===== SUPPLIED RECORDS
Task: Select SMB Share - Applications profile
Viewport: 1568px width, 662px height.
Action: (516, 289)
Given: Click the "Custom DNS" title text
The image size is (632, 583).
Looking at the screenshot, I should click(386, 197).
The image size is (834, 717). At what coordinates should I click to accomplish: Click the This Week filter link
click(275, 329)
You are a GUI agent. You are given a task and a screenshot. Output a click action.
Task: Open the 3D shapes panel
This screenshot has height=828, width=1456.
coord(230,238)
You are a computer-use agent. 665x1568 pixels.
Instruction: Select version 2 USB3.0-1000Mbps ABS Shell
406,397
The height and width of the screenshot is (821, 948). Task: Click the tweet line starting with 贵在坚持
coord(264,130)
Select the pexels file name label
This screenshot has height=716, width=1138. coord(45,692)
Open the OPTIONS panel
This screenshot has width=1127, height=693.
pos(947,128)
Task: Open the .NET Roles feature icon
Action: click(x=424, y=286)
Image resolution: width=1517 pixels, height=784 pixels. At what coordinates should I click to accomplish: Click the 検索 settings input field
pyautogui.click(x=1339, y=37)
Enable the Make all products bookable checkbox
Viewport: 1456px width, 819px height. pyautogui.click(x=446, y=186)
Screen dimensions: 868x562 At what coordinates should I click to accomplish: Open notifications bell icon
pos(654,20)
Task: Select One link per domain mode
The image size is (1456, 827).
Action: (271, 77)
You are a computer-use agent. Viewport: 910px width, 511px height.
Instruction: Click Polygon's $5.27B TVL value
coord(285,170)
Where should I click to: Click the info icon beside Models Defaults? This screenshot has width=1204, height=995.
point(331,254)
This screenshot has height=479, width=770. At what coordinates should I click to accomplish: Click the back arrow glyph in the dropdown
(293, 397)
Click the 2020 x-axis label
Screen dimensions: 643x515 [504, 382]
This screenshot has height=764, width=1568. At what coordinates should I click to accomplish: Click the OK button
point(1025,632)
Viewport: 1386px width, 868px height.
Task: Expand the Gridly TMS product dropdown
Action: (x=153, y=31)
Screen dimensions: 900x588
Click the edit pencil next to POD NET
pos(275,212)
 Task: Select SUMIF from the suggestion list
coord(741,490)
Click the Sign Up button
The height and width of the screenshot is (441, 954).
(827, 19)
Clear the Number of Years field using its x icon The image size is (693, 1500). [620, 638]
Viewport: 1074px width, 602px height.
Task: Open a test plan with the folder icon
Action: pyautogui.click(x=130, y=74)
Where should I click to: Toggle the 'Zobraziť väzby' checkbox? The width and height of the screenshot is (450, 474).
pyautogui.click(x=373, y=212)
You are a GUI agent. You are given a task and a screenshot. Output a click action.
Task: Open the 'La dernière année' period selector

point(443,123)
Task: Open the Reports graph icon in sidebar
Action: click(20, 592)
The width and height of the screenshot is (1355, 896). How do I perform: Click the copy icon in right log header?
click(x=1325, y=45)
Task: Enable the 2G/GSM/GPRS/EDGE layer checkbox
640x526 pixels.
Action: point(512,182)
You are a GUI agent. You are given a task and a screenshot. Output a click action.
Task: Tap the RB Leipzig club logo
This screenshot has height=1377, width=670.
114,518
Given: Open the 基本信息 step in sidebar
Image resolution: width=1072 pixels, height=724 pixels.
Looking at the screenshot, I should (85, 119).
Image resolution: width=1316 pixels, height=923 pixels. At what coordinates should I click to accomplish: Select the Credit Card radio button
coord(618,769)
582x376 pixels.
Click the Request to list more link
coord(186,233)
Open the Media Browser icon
==========
WORK TO DO » Pull out every line of the data above that contains the word "checkbox".

RESULT »
Enable the Make all products bookable checkbox
Where should I click to: Toggle the 'Zobraziť väzby' checkbox? The width and height of the screenshot is (450, 474).
Task: Enable the 2G/GSM/GPRS/EDGE layer checkbox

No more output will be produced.